Die Debatte um eine erleichterte Arbeitsaufnahme für Geflüchtete nimmt an Fahrt auf. Die Migrationsbeauftragte der Bundesregierung, Reem Alabali-Radovan (SPD), sprach sich am Donnerstag dafür aus, dass „alle Asylsuchenden, bei denen die Identität geklärt ist, so schnell wie möglich arbeiten dürfen“. Auf der Union kam hingegen die Forderung, Arbeitsmöglichkeiten nur auf anerkannte Asylbewerber zu beschränken.
„Wir müssen alle Potenziale nutzen“
Die Migrationsbeauftragte Alabali-Radovan verwies darauf, dass bereits heute 770.000 unbesetzte Stellen bei der Bundesagentur für Arbeit gemeldet seien. „Bis 2035 werden fünf Millionen Menschen im erwerbsfähigen Alter fehlen“, erklärte sie. „Darum müssen wir alle Potenziale nutzen - Fachkräfte aus dem Ausland, aber auch diejenigen, die bereits hier sind.“
„Einige dieser Arbeitsverbote sind heute nicht mehr zeitgemäß“, sagte auch der arbeitspolitische Sprecher der SPD-Fraktion im Bundestag, Martin Rosemann, im Deutschlandfunk.

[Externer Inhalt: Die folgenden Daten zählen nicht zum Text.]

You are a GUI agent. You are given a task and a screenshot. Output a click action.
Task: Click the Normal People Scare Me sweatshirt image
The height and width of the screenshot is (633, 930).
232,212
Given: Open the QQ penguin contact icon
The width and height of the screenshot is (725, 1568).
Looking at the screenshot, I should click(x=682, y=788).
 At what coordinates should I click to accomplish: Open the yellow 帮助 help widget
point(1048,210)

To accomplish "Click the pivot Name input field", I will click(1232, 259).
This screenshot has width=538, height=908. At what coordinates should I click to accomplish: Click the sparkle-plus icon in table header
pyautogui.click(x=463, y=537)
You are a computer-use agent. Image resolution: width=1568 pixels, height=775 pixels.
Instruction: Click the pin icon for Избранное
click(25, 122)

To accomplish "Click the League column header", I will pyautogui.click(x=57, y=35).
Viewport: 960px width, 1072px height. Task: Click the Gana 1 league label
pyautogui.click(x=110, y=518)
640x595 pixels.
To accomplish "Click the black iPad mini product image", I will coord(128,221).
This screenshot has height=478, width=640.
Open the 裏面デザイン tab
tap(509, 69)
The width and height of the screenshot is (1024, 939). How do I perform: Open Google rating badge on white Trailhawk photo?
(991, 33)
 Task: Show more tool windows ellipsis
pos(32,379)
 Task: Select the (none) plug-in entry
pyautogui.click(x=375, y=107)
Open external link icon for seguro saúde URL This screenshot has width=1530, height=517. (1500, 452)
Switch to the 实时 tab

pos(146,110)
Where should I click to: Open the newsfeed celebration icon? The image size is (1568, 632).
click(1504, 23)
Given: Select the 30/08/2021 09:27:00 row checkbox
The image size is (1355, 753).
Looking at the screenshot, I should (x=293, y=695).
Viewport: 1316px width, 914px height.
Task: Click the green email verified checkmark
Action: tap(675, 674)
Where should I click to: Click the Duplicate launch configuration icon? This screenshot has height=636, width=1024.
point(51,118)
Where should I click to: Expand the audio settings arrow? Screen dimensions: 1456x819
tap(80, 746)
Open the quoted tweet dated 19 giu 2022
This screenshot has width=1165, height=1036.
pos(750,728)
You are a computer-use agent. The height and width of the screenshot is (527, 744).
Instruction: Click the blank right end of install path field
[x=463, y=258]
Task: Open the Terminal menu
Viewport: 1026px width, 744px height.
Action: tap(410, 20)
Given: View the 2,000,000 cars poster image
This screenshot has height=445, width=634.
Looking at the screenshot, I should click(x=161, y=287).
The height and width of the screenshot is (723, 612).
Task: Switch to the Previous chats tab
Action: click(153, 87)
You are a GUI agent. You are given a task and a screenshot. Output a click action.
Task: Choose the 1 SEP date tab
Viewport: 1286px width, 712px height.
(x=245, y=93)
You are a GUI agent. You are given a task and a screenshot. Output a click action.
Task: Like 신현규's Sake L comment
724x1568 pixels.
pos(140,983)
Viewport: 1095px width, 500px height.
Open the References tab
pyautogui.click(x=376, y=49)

So sei zum Beispiel nicht nachvollziehbar, warum Asylbewerber in vorläufiger Unterbringung nicht arbeiten dürften. Der SPD-Politiker warb auch dafür, das Arbeitsverbot für Geflüchtete zu überprüfen, die bei der Einreise ihre Identität verschleiert hatten.
Grüne auch für erleichterte Arbeitsaufnahme von Geflüchteten
Für eine erleichterte Arbeitsaufnahme von Geflüchteten werben auch die Grünen. Ihr stellvertretender Fraktionsvorsitzender Andreas Audretsch sagte den Sendern RTL und ntv, die Arbeitsverbote müssten „so schnell wie möglich“ fallen. Menschen Arbeit zu geben, helfe nicht nur der Integration, sondern auch der deutschen Wirtschaft. Zudem würden die Menschen dann Sozialbeiträge zahlen, „die das Gesundheitssystem finanzieren, die unsere Rente finanzieren“.
Union strikt dagegen
CSU-Landesgruppenchef Alexander Dobrindt forderte Arbeitsmöglichkeiten nur für anerkannte Asylbewerber. „Für anerkannte Migranten sollte ein Angebot auf Arbeit ein Teil des Integrationsprozesses werden“, sagte er der „Rheinischen Post“ vom Donnerstag. „Wer dieses Angebot auf Arbeit verweigert, muss mit Leistungskürzungen rechnen.“
Auch FDP-Chef Christian Lindner lehnte es ab, Arbeitsverbote für alle Asylbewerber abzuschaffen. „Bei einer generellen Regelung für Asylbewerber bin ich sehr skeptisch“, sagte der Bundesfinanzminister dem Nachrichtenportal t-online. „Wenn Menschen, deren Identität und legale Aufenthaltsberechtigung nicht geklärt ist, auch mit geringsten Qualifikationen einfachen Tätigkeiten nachgehen dürften, dann wäre das ein Magnet für Migration.“ Für Menschen, die eine dauerhafte Bleibeperspektive hätten, sollten Beschäftigungsverbote aber gelockert werden.
Befürchtungen, dass eine erleichterte Arbeitsaufnahme mehr Flüchtlinge nach Deutschland bringen könnte, wies hingegen der Migrationsexperte des Instituts für Arbeitsmarkt- und Berufsforschung (IAB), Herbert Brücker, zurück. Es gebe „keine Anhaltspunkte dafür, dass eine sofortige Arbeitserlaubnis für Geflüchtete einen zusätzlichen Pull-Effekt auslösen würde“, sagte er der „Rheinischen Post“ (Freitagausgabe). „Bisher liegt die Beschäftigungsquote bei Asylbewerbern im ersten Jahr nur bei drei Prozent. Die könnten wir auf einen guten zweistelligen Bereich steigern mit einer schnellen Arbeitserlaubnis.“
Arbeitsverbote grenzten Menschen aus der Gesellschaft aus, ihre Abschaffung sei „überfällig“, erklärte die Flüchtlingsorganisation Pro Asyl. Die Bundesregierung müsse „auch direkt die Anerkennung ausländischer Abschlüsse erleichtern und die diskriminierende Duldung light abschaffen“. Denn diese gehe stets mit einem Arbeitsverbot einher. Bei der Duldung light geht es um Geflüchtete, deren Identität nicht zweifelsfrei festgestellt werden kann.